[[ PROVIDED DATA, beginning ]]
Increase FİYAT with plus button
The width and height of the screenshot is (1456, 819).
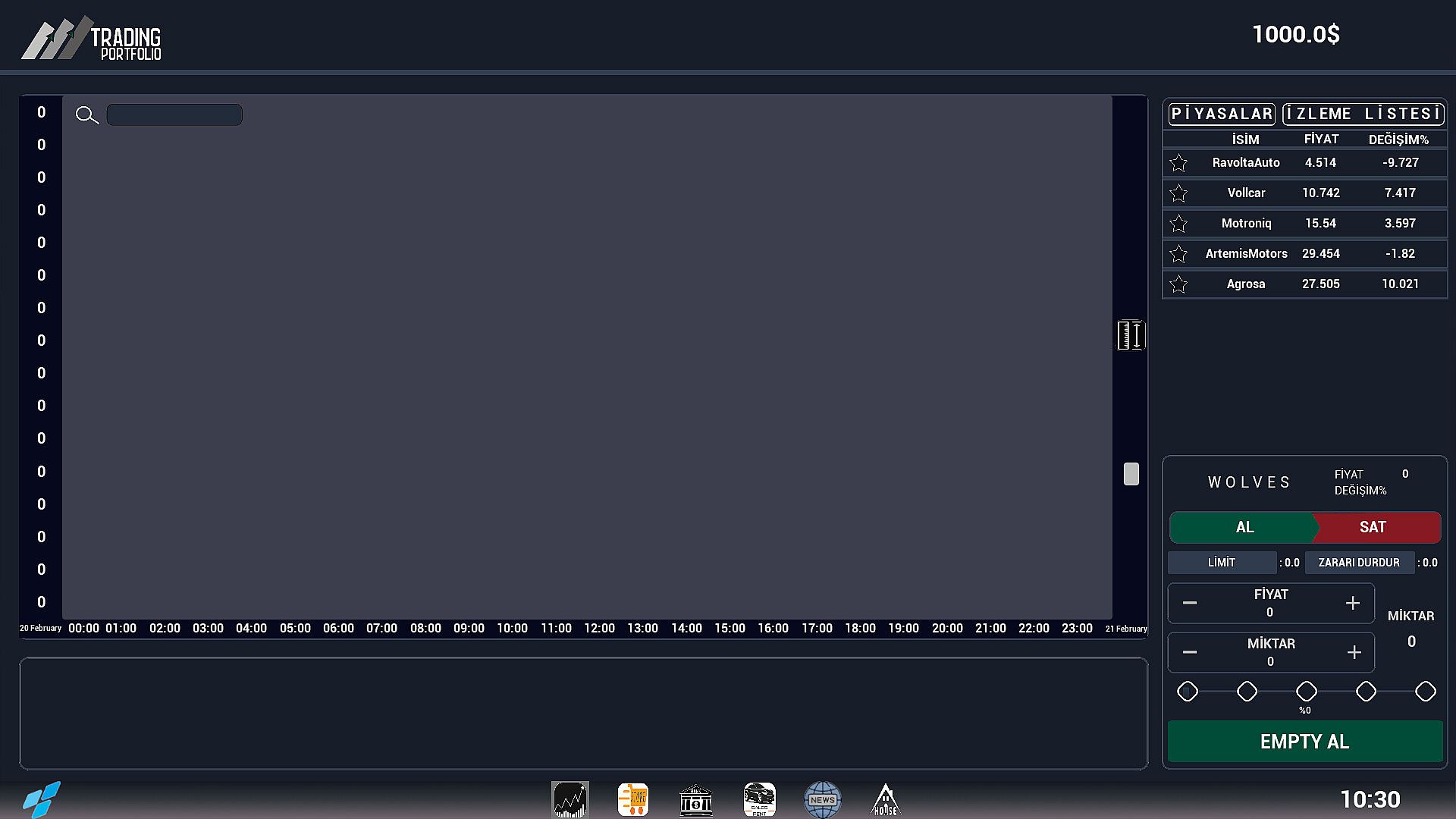coord(1352,603)
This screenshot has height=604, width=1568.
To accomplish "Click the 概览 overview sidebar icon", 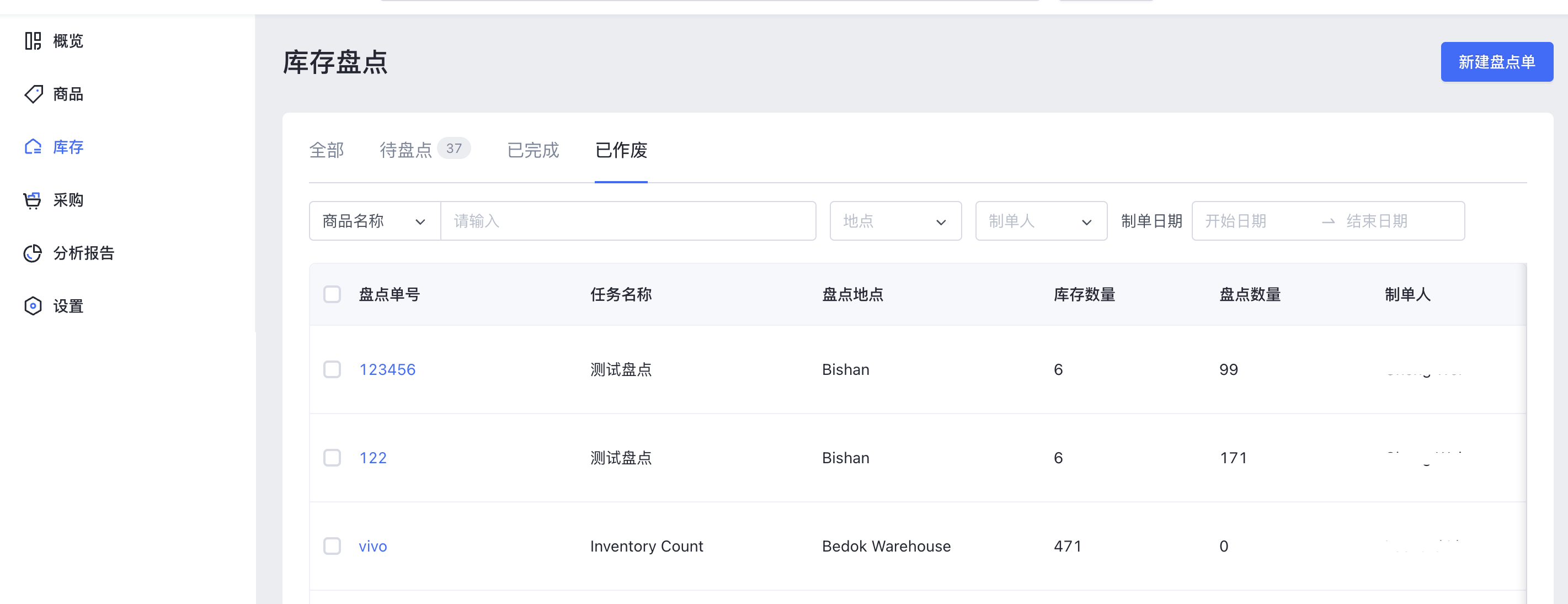I will pos(33,41).
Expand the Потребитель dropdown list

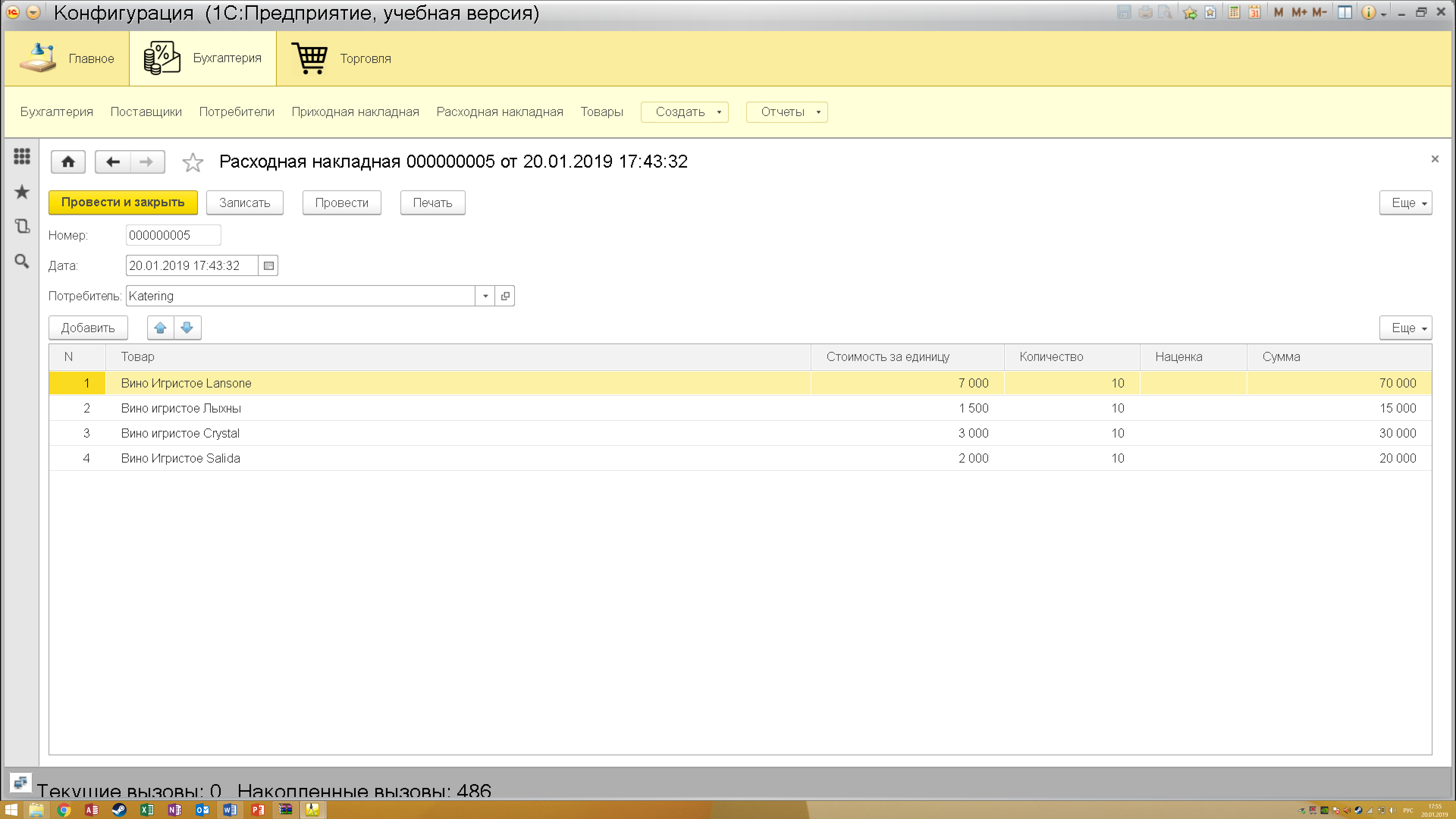[x=485, y=296]
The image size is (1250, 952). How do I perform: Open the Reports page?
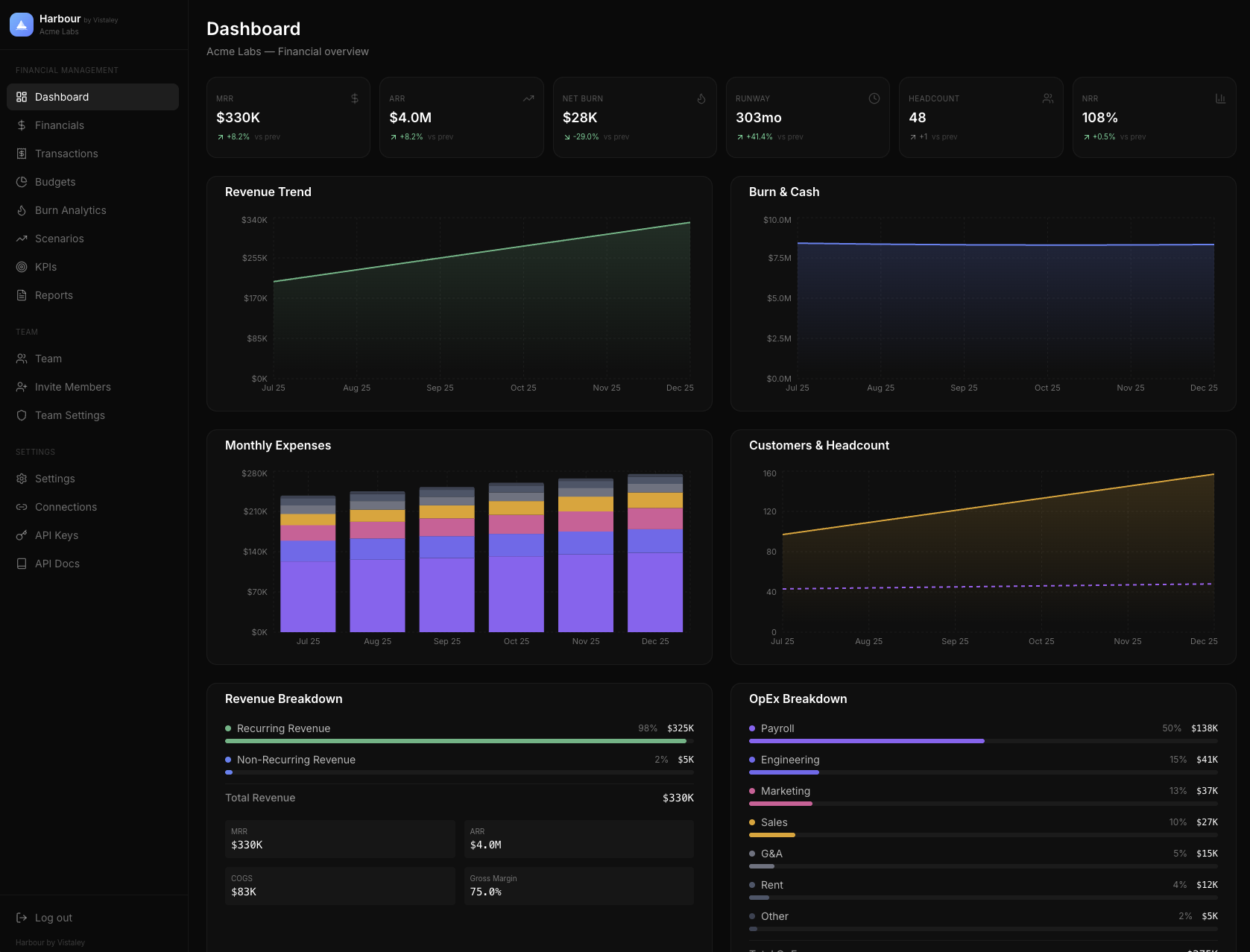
[[ PROVIDED DATA, end ]]
_ASSIGNMENT_
Starting with the line that contains "Expand the Потребитель dropdown list", give the lines again exactly as they appear through the last line of the data, pictures excluded.

_ANSWER BELOW_
Expand the Потребитель dropdown list

[x=485, y=296]
The image size is (1250, 952). How do I perform: Open the Reports page?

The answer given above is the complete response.